Your task: Rewrite the lines below, swapping "screenshot" for "image" and keeping everything else the same, and omit the pictures.

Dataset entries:
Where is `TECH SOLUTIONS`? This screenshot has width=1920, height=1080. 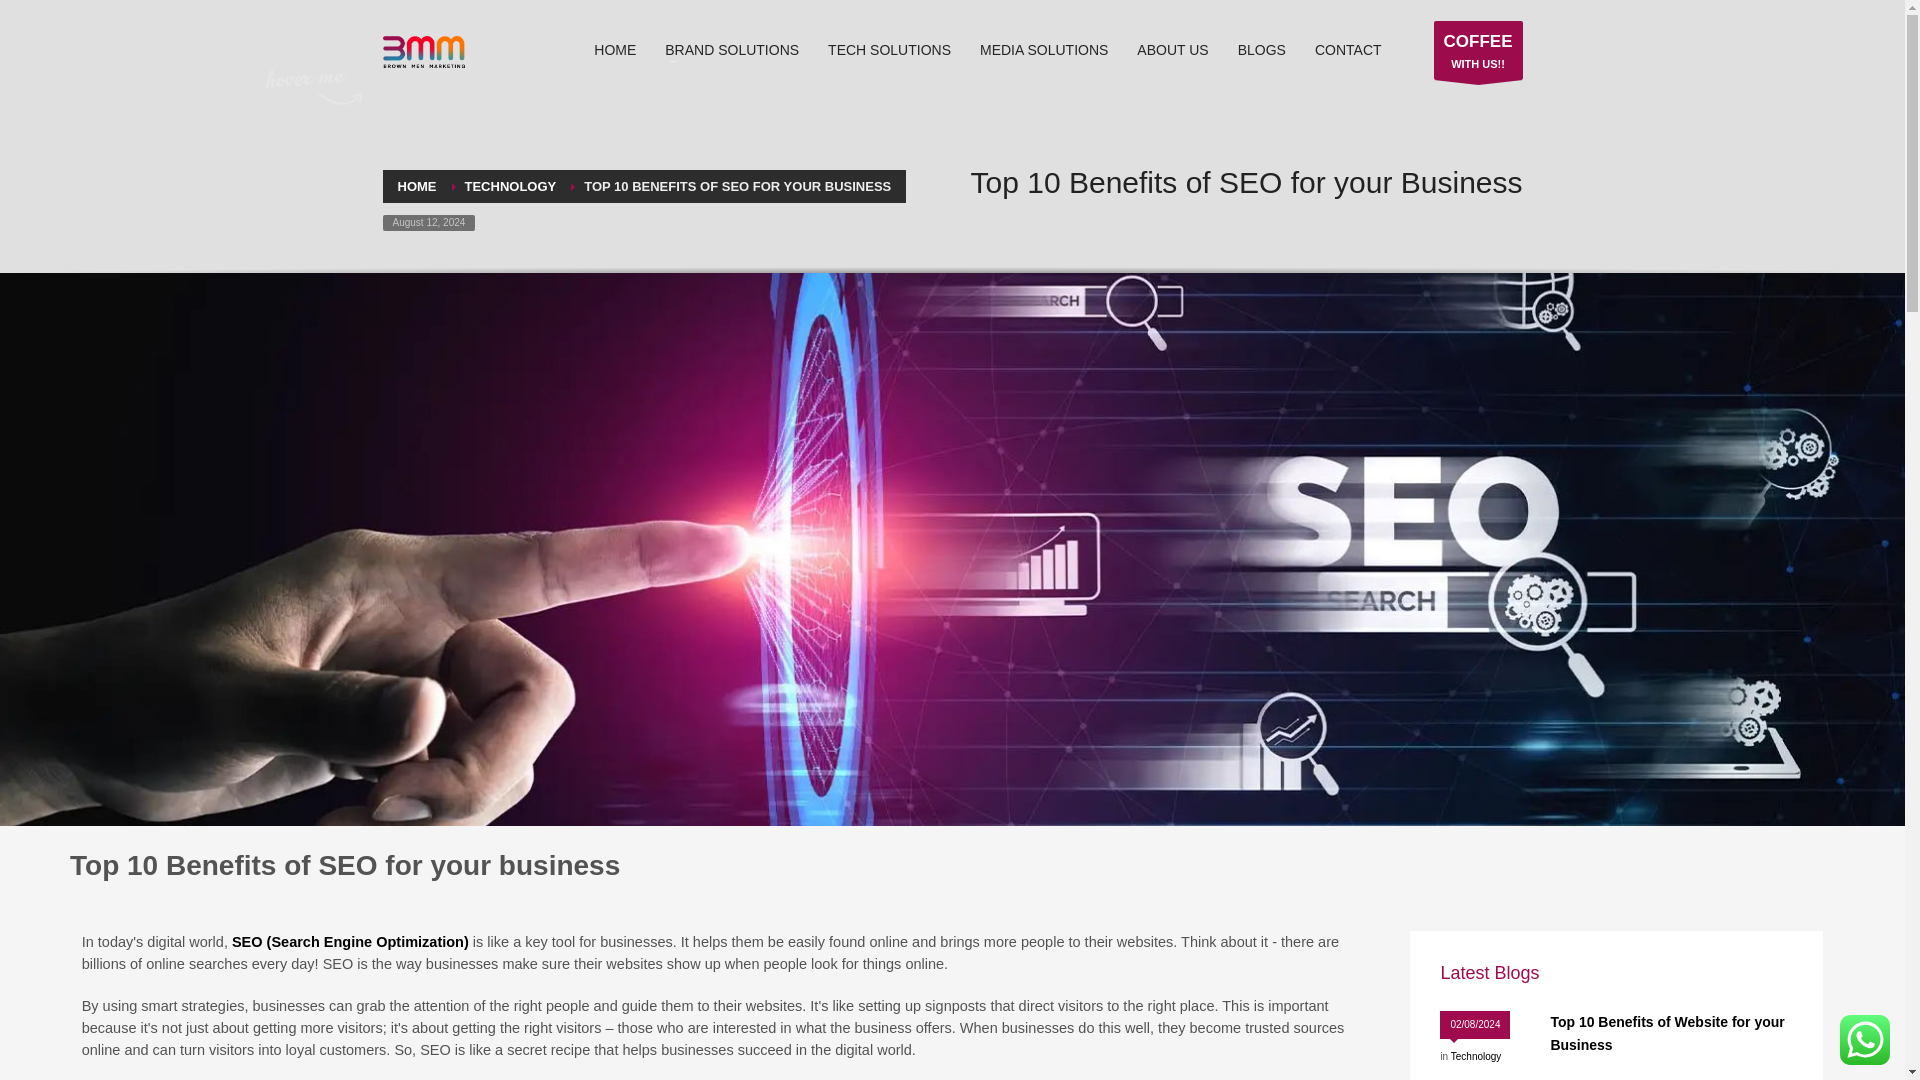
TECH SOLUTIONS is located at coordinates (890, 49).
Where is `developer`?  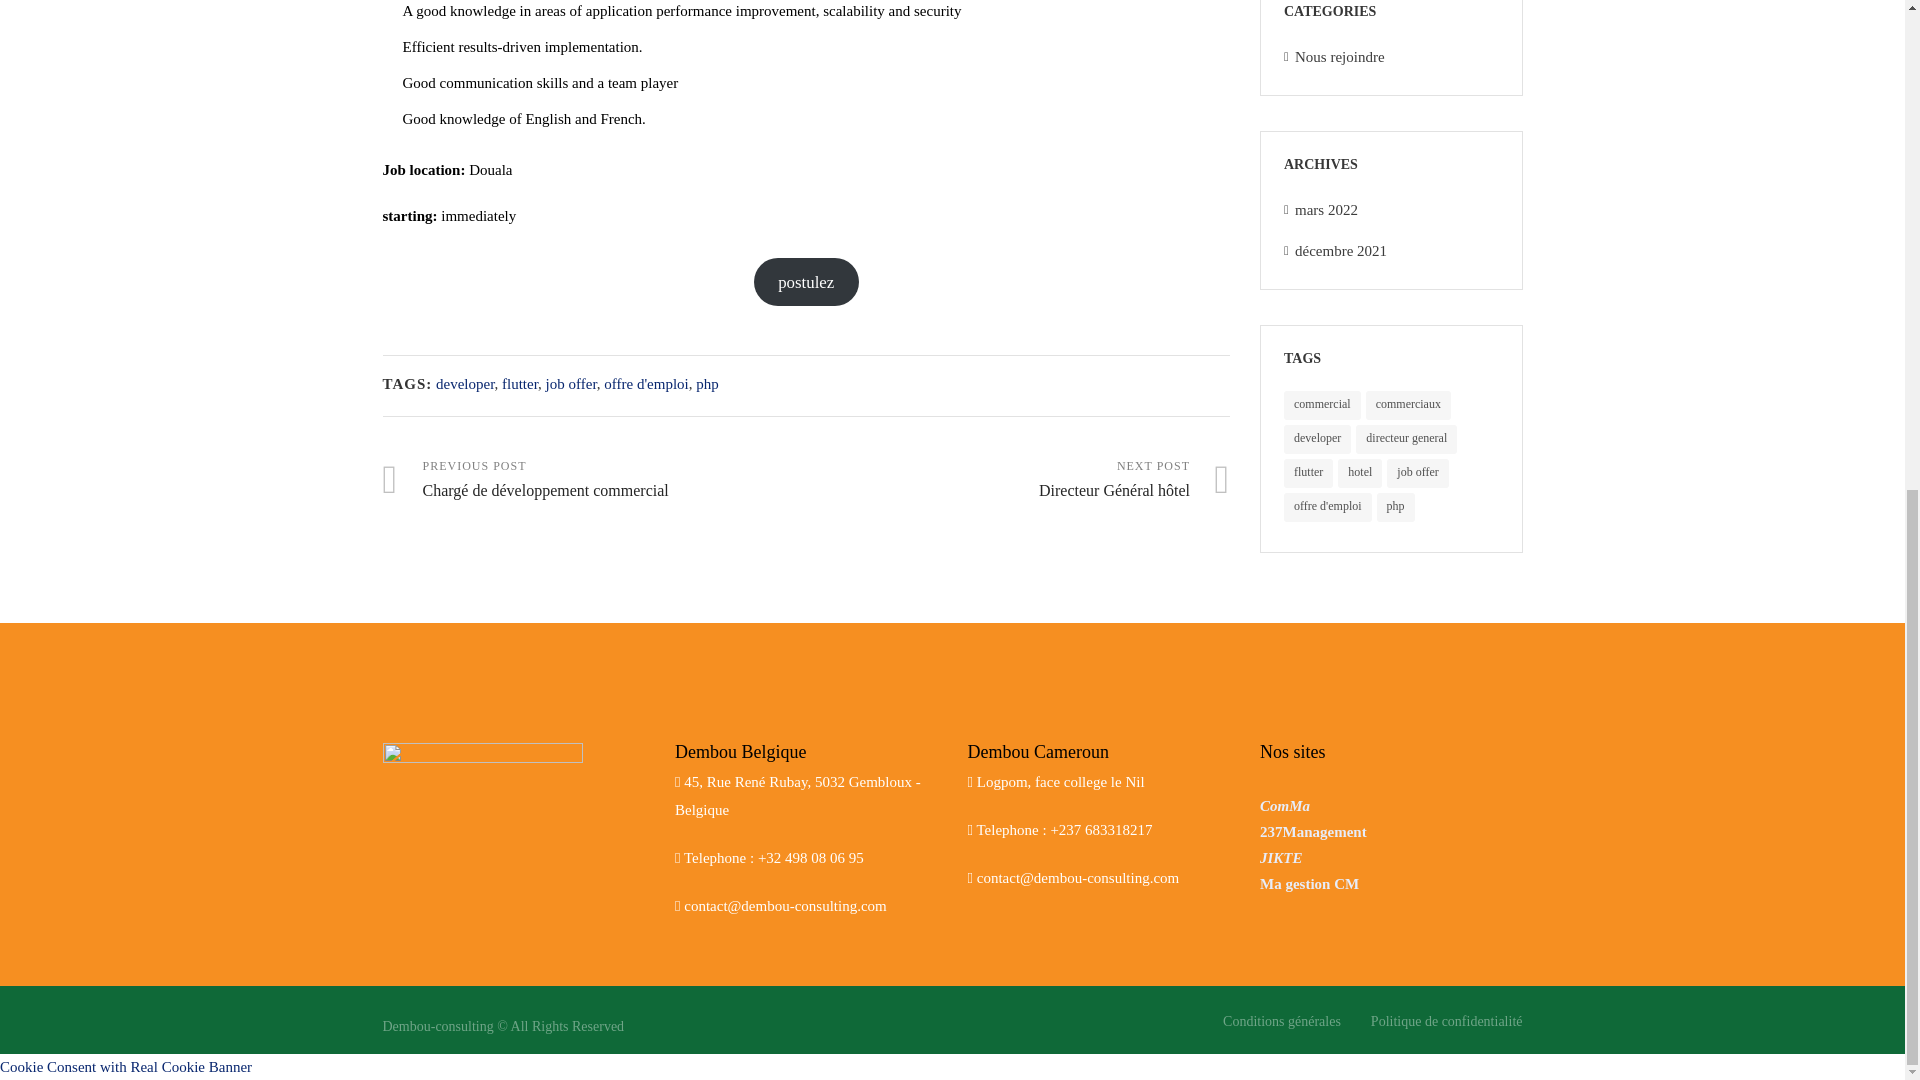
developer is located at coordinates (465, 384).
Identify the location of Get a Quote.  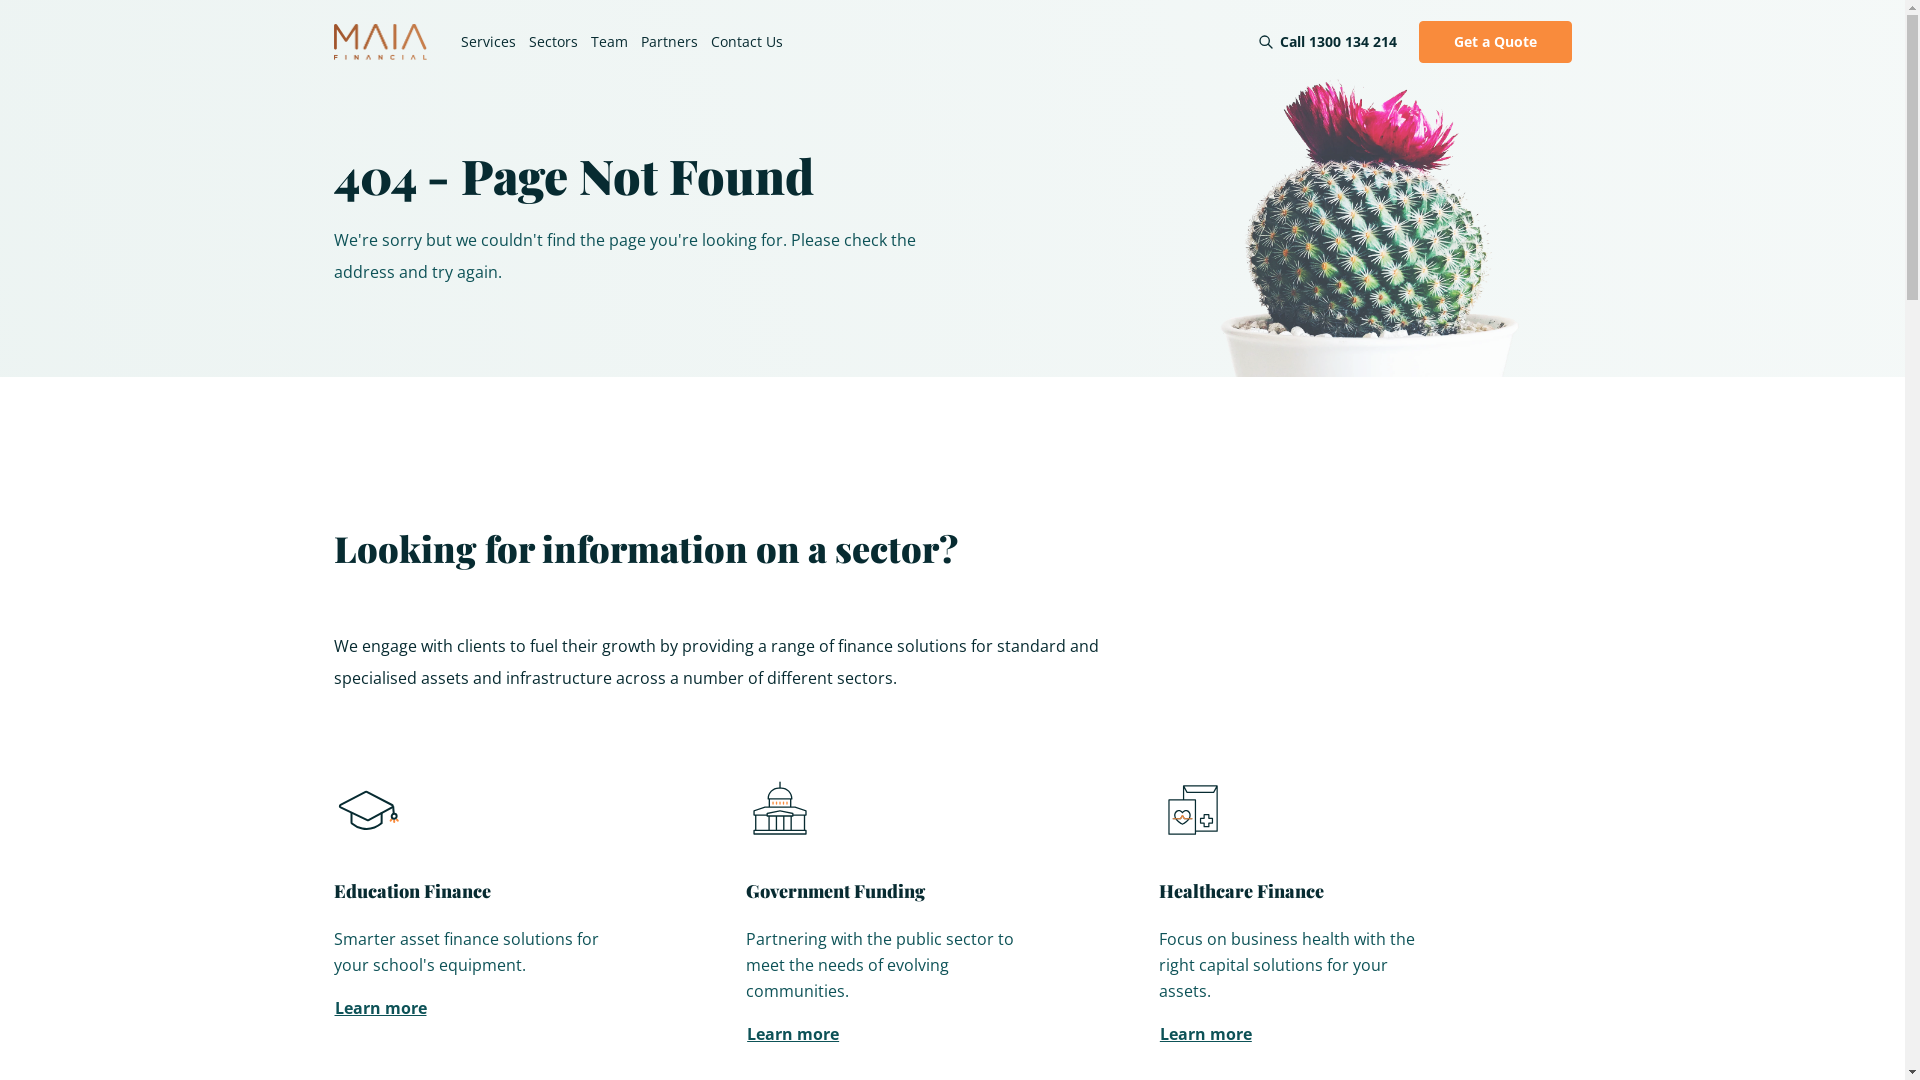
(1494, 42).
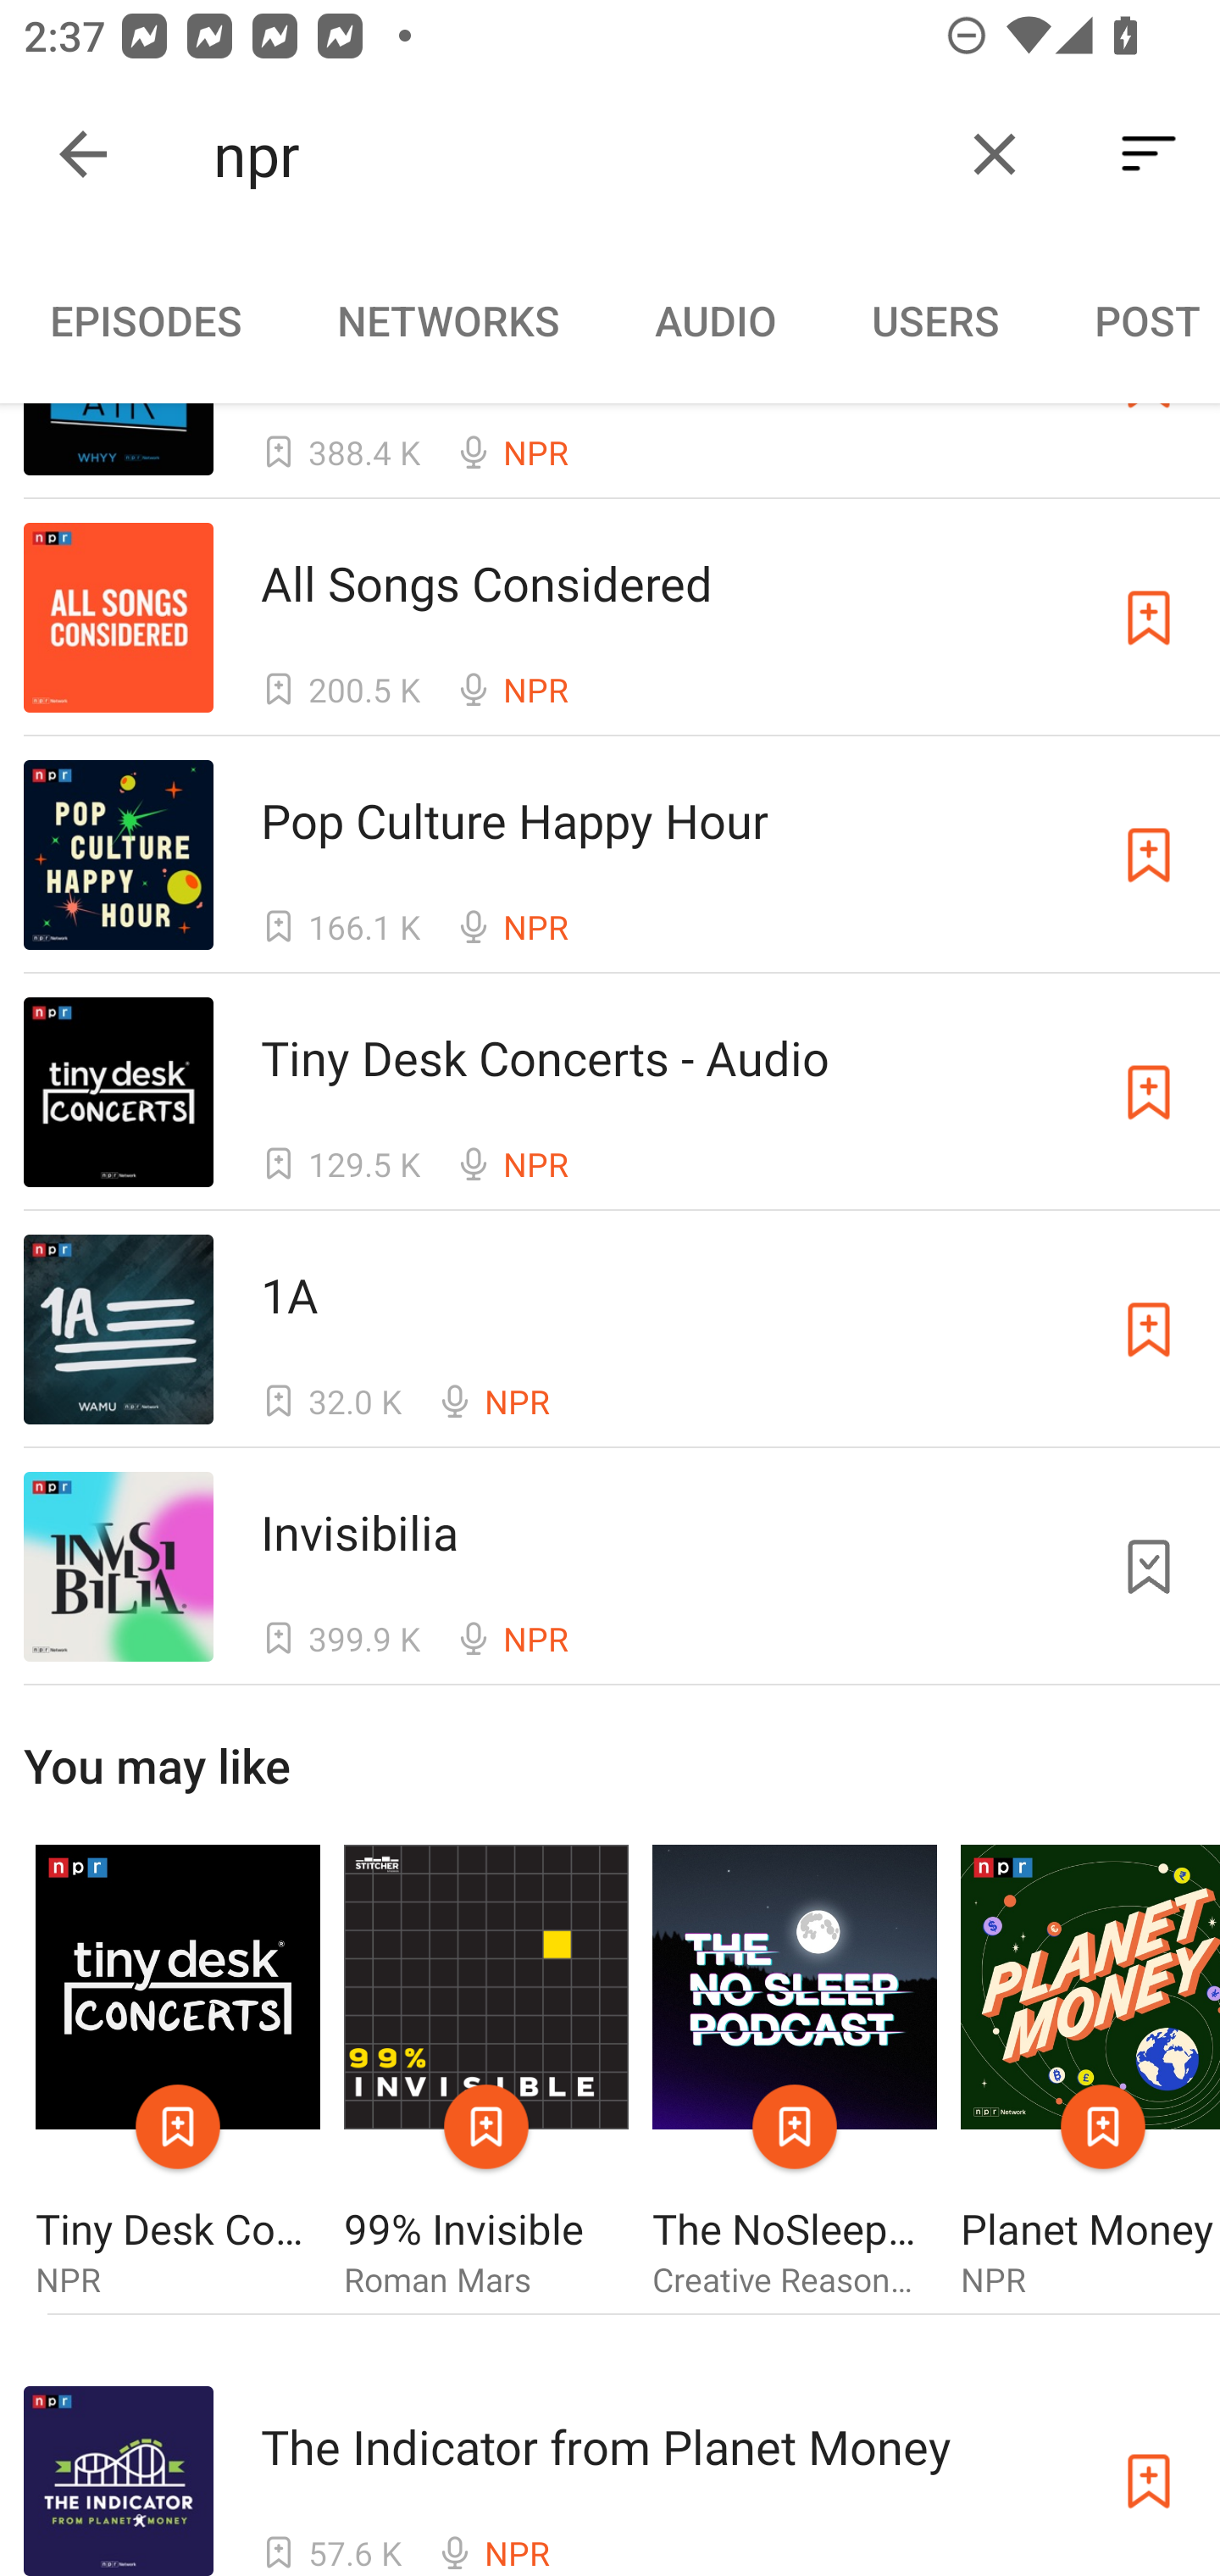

Worked solution:
Where is `TECH SOLUTIONS`? This image has width=1920, height=1080. 
TECH SOLUTIONS is located at coordinates (890, 49).
Where is `developer`?  
developer is located at coordinates (465, 384).
Identify the location of Get a Quote.  
(1494, 42).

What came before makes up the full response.